:: Records to process ::

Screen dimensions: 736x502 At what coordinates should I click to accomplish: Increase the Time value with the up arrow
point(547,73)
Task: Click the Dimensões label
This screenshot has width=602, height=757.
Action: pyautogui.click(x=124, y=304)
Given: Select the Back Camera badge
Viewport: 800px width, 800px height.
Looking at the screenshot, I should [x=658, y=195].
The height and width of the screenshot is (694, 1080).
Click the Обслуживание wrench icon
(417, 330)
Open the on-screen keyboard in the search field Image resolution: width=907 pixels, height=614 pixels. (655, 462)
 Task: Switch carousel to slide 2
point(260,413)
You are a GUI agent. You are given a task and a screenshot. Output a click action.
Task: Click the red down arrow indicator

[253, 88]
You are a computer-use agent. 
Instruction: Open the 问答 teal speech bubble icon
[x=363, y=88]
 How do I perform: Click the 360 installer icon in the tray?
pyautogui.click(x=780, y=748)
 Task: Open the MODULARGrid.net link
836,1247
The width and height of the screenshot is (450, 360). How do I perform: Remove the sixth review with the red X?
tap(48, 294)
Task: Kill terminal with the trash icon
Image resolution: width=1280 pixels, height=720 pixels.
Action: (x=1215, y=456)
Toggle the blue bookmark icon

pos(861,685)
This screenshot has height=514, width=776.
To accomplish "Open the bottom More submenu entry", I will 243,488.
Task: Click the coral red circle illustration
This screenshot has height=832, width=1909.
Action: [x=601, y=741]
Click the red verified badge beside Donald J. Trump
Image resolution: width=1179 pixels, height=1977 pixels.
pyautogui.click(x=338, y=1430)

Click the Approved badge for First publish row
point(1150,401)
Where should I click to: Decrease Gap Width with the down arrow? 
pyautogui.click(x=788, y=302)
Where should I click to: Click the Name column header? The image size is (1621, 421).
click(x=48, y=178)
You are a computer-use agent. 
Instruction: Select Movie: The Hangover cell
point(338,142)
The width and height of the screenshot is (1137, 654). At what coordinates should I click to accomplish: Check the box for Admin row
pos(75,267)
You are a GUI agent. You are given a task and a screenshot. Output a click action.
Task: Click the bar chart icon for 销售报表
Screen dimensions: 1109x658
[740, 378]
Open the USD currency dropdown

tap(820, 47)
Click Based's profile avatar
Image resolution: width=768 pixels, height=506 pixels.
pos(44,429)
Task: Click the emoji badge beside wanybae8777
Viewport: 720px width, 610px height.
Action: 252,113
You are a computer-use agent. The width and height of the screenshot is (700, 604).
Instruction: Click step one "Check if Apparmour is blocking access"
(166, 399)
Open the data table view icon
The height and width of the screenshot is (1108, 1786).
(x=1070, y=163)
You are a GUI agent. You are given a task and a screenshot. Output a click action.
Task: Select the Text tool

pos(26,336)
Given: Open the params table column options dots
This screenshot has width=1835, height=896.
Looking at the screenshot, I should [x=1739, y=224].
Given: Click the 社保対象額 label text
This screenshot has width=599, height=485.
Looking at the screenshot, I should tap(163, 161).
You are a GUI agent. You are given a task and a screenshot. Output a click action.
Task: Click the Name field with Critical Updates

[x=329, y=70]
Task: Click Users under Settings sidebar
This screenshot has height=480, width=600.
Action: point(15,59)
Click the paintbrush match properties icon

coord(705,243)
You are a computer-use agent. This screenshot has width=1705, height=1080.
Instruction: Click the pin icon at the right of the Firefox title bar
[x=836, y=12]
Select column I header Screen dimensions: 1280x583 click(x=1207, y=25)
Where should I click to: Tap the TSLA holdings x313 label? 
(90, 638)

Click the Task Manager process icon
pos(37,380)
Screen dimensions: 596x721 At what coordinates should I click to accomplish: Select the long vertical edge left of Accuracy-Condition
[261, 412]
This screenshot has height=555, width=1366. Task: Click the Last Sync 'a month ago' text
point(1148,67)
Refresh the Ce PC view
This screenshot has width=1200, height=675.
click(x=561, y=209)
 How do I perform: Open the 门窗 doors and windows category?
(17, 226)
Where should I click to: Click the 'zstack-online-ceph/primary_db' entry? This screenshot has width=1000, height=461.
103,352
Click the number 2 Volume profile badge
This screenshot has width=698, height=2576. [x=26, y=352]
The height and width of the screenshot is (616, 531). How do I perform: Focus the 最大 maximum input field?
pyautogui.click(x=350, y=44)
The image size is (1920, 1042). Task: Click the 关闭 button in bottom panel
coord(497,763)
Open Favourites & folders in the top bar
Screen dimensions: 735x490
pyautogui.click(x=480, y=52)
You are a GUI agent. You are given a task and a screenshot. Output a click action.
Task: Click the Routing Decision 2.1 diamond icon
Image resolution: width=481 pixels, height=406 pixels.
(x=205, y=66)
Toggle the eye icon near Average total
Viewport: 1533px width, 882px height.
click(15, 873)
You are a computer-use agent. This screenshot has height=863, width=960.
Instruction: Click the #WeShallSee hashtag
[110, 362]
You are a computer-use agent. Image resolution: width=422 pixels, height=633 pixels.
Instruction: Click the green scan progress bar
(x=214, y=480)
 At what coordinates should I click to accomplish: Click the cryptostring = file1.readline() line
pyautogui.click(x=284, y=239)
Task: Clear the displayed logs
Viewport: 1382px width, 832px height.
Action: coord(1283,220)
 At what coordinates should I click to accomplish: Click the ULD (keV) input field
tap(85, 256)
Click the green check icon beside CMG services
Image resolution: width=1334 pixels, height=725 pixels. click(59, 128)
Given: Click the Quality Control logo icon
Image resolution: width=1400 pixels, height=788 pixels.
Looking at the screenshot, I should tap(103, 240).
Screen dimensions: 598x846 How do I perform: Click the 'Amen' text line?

:::

» Required work: Output the full listing above word for word.

» Answer box:
Screen dimensions: 736x502 At what coordinates should I click to accomplish: Increase the Time value with the up arrow
point(547,73)
Task: Click the Dimensões label
This screenshot has width=602, height=757.
Action: pyautogui.click(x=124, y=304)
Given: Select the Back Camera badge
Viewport: 800px width, 800px height.
Looking at the screenshot, I should [x=658, y=195].
The height and width of the screenshot is (694, 1080).
Click the Обслуживание wrench icon
(417, 330)
Open the on-screen keyboard in the search field Image resolution: width=907 pixels, height=614 pixels. (655, 462)
 Task: Switch carousel to slide 2
point(260,413)
You are a GUI agent. You are given a task and a screenshot. Output a click action.
Task: Click the red down arrow indicator

[253, 88]
You are a computer-use agent. 
Instruction: Open the 问答 teal speech bubble icon
[x=363, y=88]
 How do I perform: Click the 360 installer icon in the tray?
pyautogui.click(x=780, y=748)
 Task: Open the MODULARGrid.net link
836,1247
The width and height of the screenshot is (450, 360). How do I perform: Remove the sixth review with the red X?
tap(48, 294)
Task: Kill terminal with the trash icon
Image resolution: width=1280 pixels, height=720 pixels.
Action: (x=1215, y=456)
Toggle the blue bookmark icon

pos(861,685)
This screenshot has height=514, width=776.
To accomplish "Open the bottom More submenu entry", I will 243,488.
Task: Click the coral red circle illustration
This screenshot has height=832, width=1909.
Action: [x=601, y=741]
Click the red verified badge beside Donald J. Trump
Image resolution: width=1179 pixels, height=1977 pixels.
pyautogui.click(x=338, y=1430)

Click the Approved badge for First publish row
point(1150,401)
Where should I click to: Decrease Gap Width with the down arrow? 
pyautogui.click(x=788, y=302)
Where should I click to: Click the Name column header? The image size is (1621, 421).
click(x=48, y=178)
You are a computer-use agent. 
Instruction: Select Movie: The Hangover cell
point(338,142)
The width and height of the screenshot is (1137, 654). At what coordinates should I click to accomplish: Check the box for Admin row
pos(75,267)
You are a GUI agent. You are given a task and a screenshot. Output a click action.
Task: Click the bar chart icon for 销售报表
Screen dimensions: 1109x658
[740, 378]
Open the USD currency dropdown

tap(820, 47)
Click Based's profile avatar
Image resolution: width=768 pixels, height=506 pixels.
pos(44,429)
Task: Click the emoji badge beside wanybae8777
Viewport: 720px width, 610px height.
Action: 252,113
You are a computer-use agent. The width and height of the screenshot is (700, 604).
Instruction: Click step one "Check if Apparmour is blocking access"
(166, 399)
Open the data table view icon
The height and width of the screenshot is (1108, 1786).
(x=1070, y=163)
You are a GUI agent. You are given a task and a screenshot. Output a click action.
Task: Select the Text tool

pos(26,336)
Given: Open the params table column options dots
This screenshot has width=1835, height=896.
Looking at the screenshot, I should [x=1739, y=224].
Given: Click the 社保対象額 label text
This screenshot has width=599, height=485.
Looking at the screenshot, I should tap(163, 161).
You are a GUI agent. You are given a task and a screenshot. Output a click action.
Task: Click the Name field with Critical Updates

[x=329, y=70]
Task: Click Users under Settings sidebar
This screenshot has height=480, width=600.
Action: point(15,59)
Click the paintbrush match properties icon

coord(705,243)
You are a computer-use agent. This screenshot has width=1705, height=1080.
Instruction: Click the pin icon at the right of the Firefox title bar
[x=836, y=12]
Select column I header Screen dimensions: 1280x583 click(x=1207, y=25)
Where should I click to: Tap the TSLA holdings x313 label? 
(90, 638)

Click the Task Manager process icon
pos(37,380)
Screen dimensions: 596x721 At what coordinates should I click to accomplish: Select the long vertical edge left of Accuracy-Condition
[261, 412]
This screenshot has height=555, width=1366. Task: Click the Last Sync 'a month ago' text
point(1148,67)
Refresh the Ce PC view
This screenshot has width=1200, height=675.
click(x=561, y=209)
 How do I perform: Open the 门窗 doors and windows category?
(17, 226)
Where should I click to: Click the 'zstack-online-ceph/primary_db' entry? This screenshot has width=1000, height=461.
103,352
Click the number 2 Volume profile badge
This screenshot has width=698, height=2576. [x=26, y=352]
The height and width of the screenshot is (616, 531). How do I perform: Focus the 最大 maximum input field?
pyautogui.click(x=350, y=44)
The image size is (1920, 1042). Task: Click the 关闭 button in bottom panel
coord(497,763)
Open Favourites & folders in the top bar
Screen dimensions: 735x490
pyautogui.click(x=480, y=52)
You are a GUI agent. You are given a task and a screenshot. Output a click action.
Task: Click the Routing Decision 2.1 diamond icon
Image resolution: width=481 pixels, height=406 pixels.
(x=205, y=66)
Toggle the eye icon near Average total
Viewport: 1533px width, 882px height.
click(15, 873)
You are a computer-use agent. This screenshot has height=863, width=960.
Instruction: Click the #WeShallSee hashtag
[110, 362]
You are a computer-use agent. Image resolution: width=422 pixels, height=633 pixels.
Instruction: Click the green scan progress bar
(x=214, y=480)
 At what coordinates should I click to accomplish: Click the cryptostring = file1.readline() line
pyautogui.click(x=284, y=239)
Task: Clear the displayed logs
Viewport: 1382px width, 832px height.
Action: coord(1283,220)
 At what coordinates should I click to accomplish: Click the ULD (keV) input field
tap(85, 256)
Click the green check icon beside CMG services
Image resolution: width=1334 pixels, height=725 pixels. click(59, 128)
Given: Click the Quality Control logo icon
Image resolution: width=1400 pixels, height=788 pixels.
Looking at the screenshot, I should tap(103, 240).
Screen dimensions: 598x846 How do I perform: Click the 'Amen' text line?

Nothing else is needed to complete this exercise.